**WHAT TO WORK ON:**
Please set out the lines of the records below as a JSON list of strings, one string per line, with blank lines and the pictures left out.

#### MATERIAL FOR THIS TASK ####

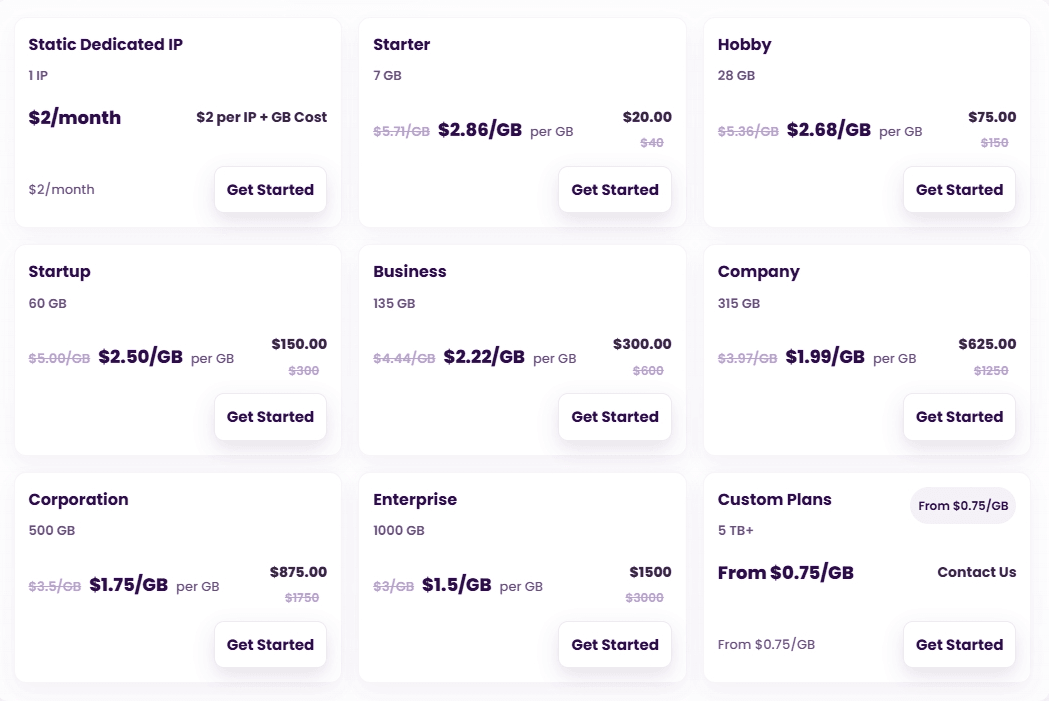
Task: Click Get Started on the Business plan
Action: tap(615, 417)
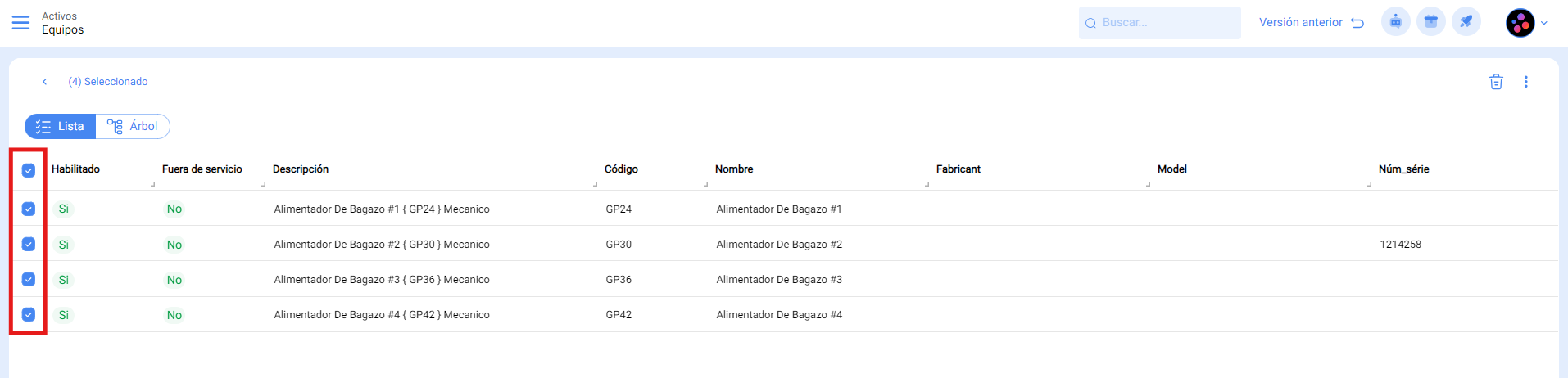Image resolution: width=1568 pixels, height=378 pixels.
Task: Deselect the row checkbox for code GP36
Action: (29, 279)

####

**RESULT OF THE EXERCISE:**
[
  "Task: Click Get Started on the Business plan",
  "Action: tap(615, 417)",
  "Image resolution: width=1568 pixels, height=378 pixels.",
  "Task: Deselect the row checkbox for code GP36",
  "Action: (29, 279)"
]